Getextet wurden beide Songs von Lisa Who, Keyboarderin in der Band: „Punk ist zwar nicht unbedingt ihre Musik, aber sie ist eine wahnsinnig gute Punk-Texterin. Lisa ist der bewussteste Mensch in der Band, was Nachhaltigkeit angeht. Das Ding ist ja: die Klimadiskussion ist ein viel größeres Problem als Corona, global gesehen. Das ist das, was die Erde zu Grunde richten wird. Das kann man ruhig mal so sagen.“
 
Selbst wenn man die Jahre in den Vorgängerbands nicht mitrechnet sind MADSEN bereits seit über 15 Jahren gemeinsam auf den Bühnen unterwegs – die Touren wurden immer größer, ihr Bandname steht in den obersten Reihen auf den Festivalplakaten, seit dem zweiten Album „Goodbye, Logik“ ist man Dauergast in den Top 10 der Albumcharts. Man kann also sagen: Musik-Deutschland eigentlich durchgespielt.
 
Doch auf „Na gut dann nicht“ klingen MADSEN so befreit und frisch, dass man niemals eine der Dienstältesten und erfolgreichsten Rock-Acts des Landes dahinter vermuten würde. Eine Frischzellenkur, die man so manch etabliertem Act empfehlen würde!

Sänger Sebastian Madsen zu "Na gut dann nicht", und warum ein Punk-Album genau jetzt sein muss:

"Alle sagen: IN DIESEN VERRÜCKTEN ZEITEN. Wir sagen: NA GUT DANN NICHT.
Krise ist gut. Zumindest für Punkmusik. Immer schon gewesen. Punk ist logische Folge und radikaler Kommentar jeder anständigen Krise – die Krise mit ihren eigenen Mitteln schlagen.
Natürlich ist Punk auch eine gute Strategie, ein Überlebensreflex, lustigerweise sogar: gesellschaftsdienlich. So gesehen – na gut!

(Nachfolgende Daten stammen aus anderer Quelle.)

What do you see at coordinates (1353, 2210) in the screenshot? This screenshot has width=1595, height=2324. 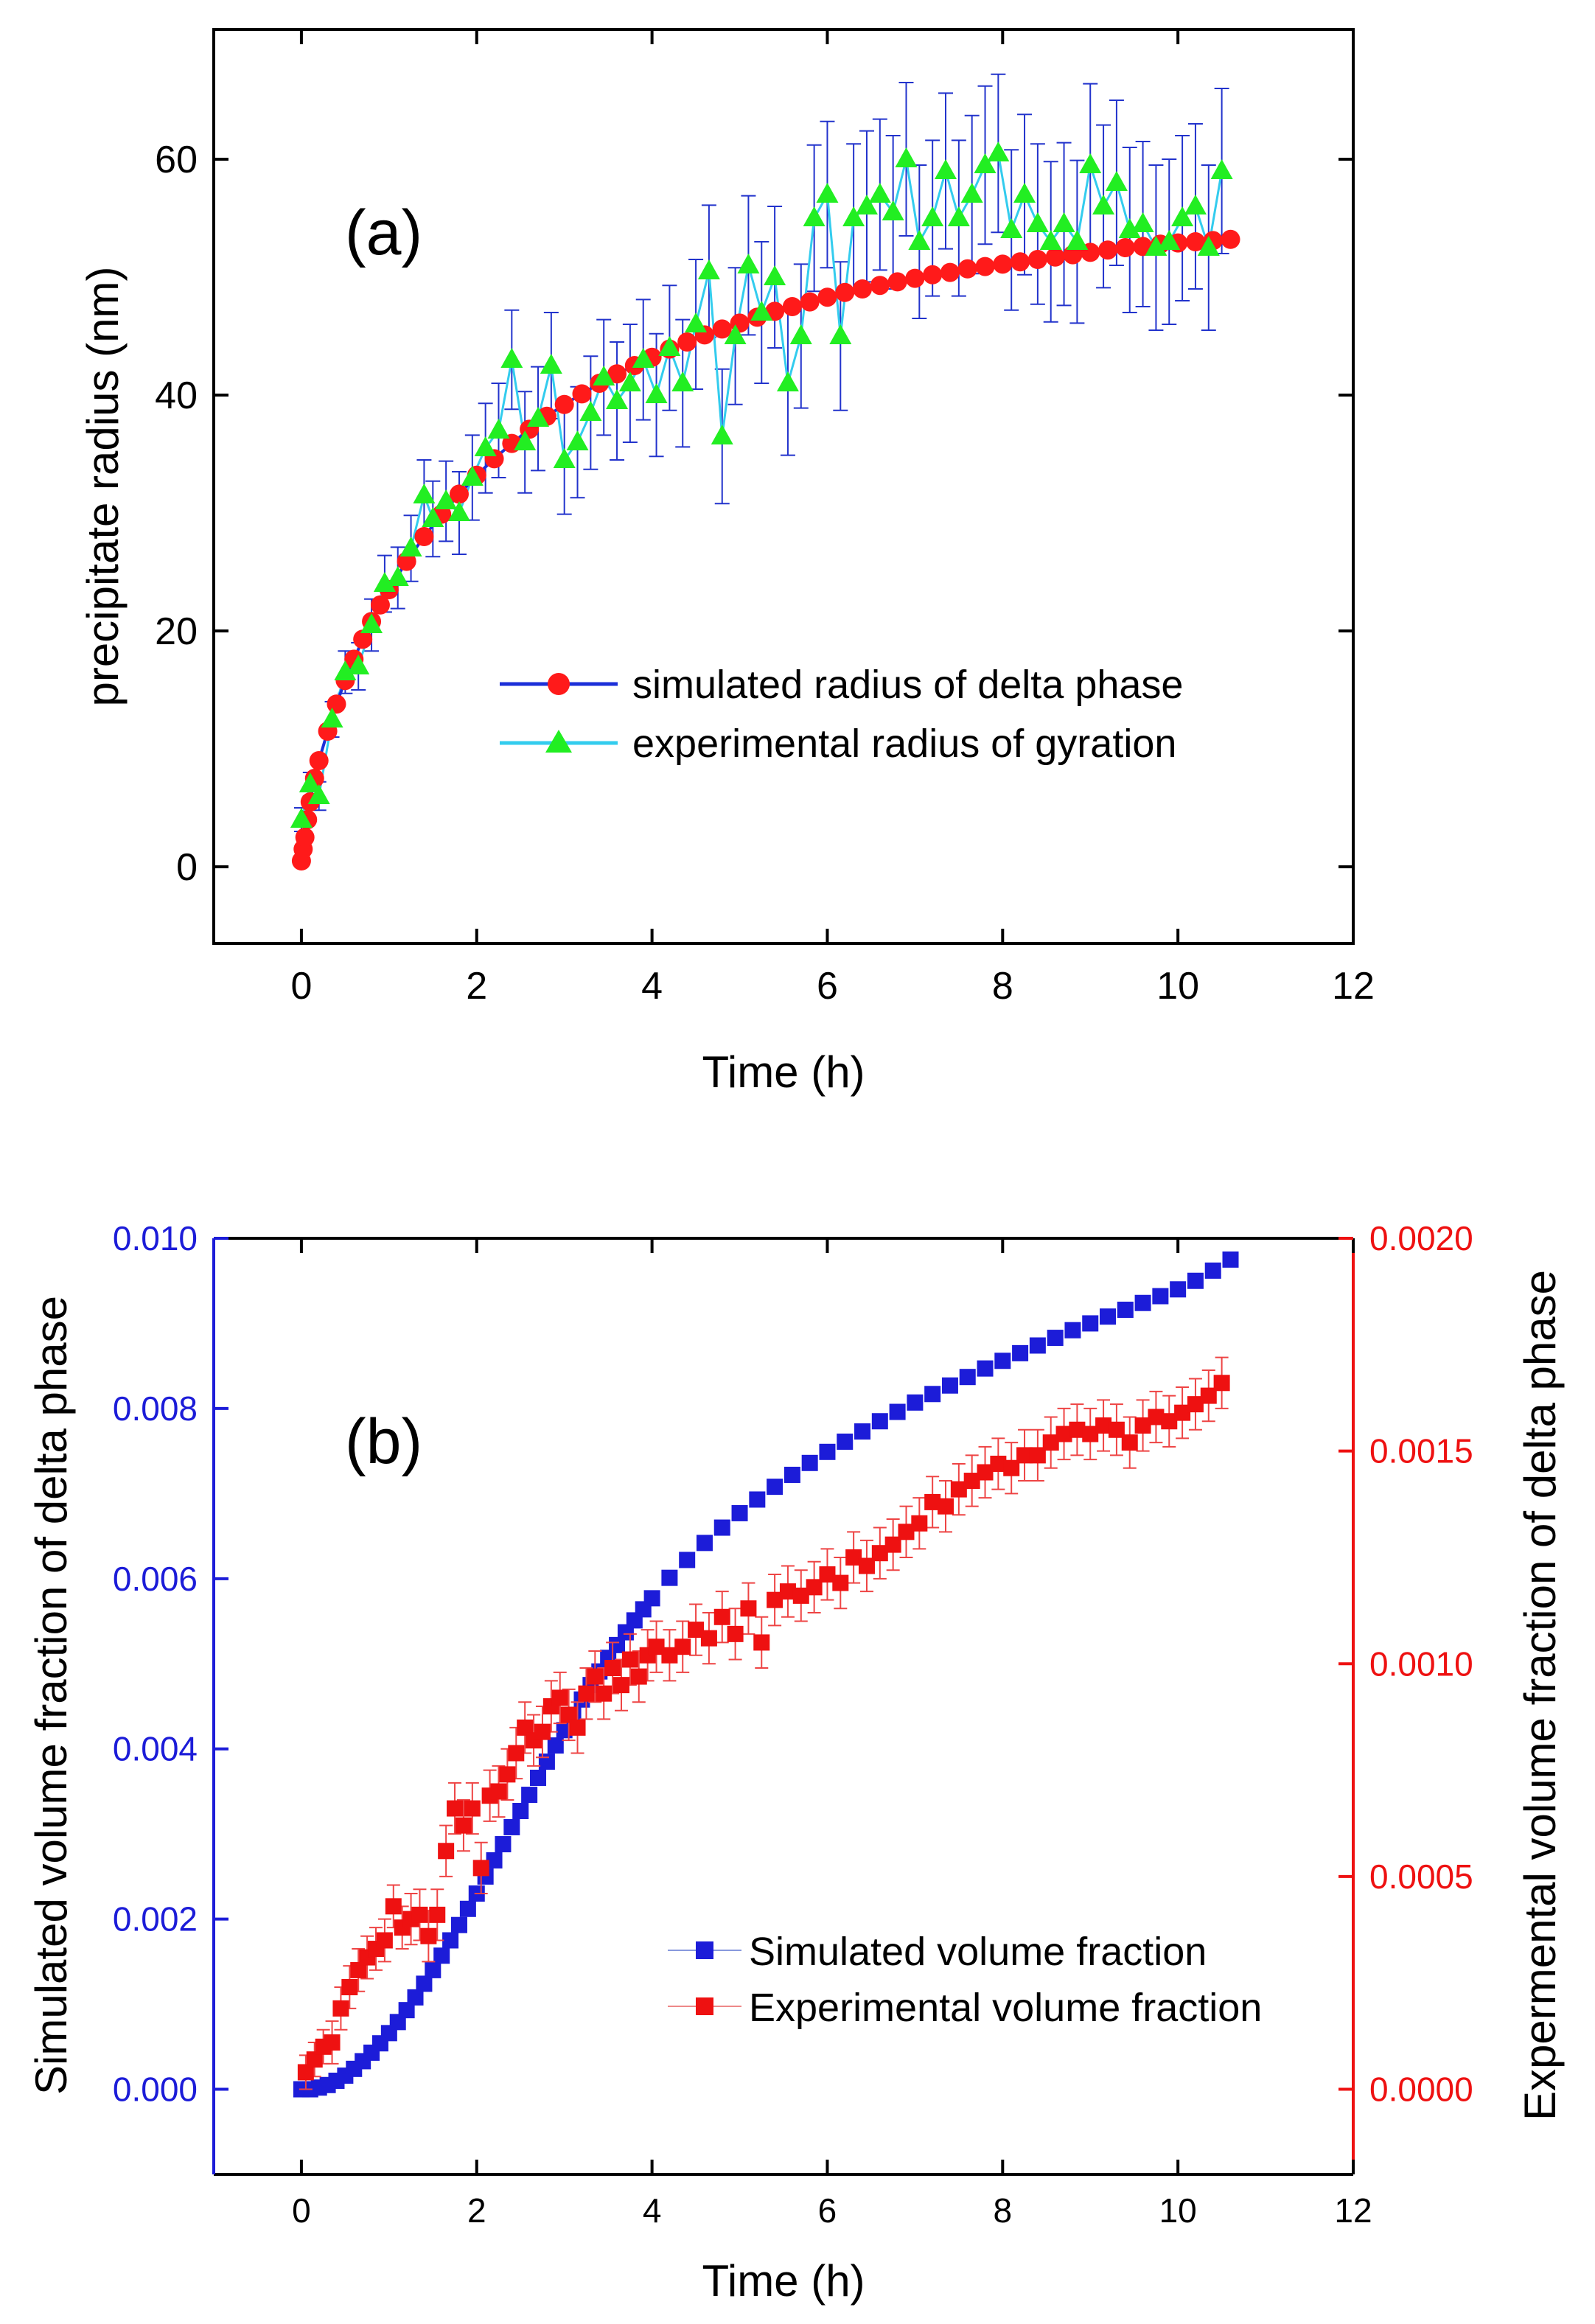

Dann nicht: Rassismus, Patriarchatsfossile, Nazis, Machos, Verschwörungsbullshit, antidemokratische Scharfmacher, Religionsterror, Männerbündeleien, Waffenidioten, Monopole, Unterdrückung aller Art, Panikmache, Wissenschaftsleugner, Unvernunft. Tja, seltsam – letztlich ist Punk VERNÜNFTIG!
 
PS: Jaha, wir wissen, dass da ein Komma zwischen „gut” und „dann” gehört. Das muss da hin, völlig klar. Dann wiederum: Muss es? Punk muss gar nichts – Punk muss nicht mal „was wollen”. Punk ist: Ferien von Regeln. Und Punk sagt: Leckt mich. Das finden wir etwas unhöflich – inhaltlich allerdings: vollkommen richtig. Also sagen wir: Na gut dann nicht."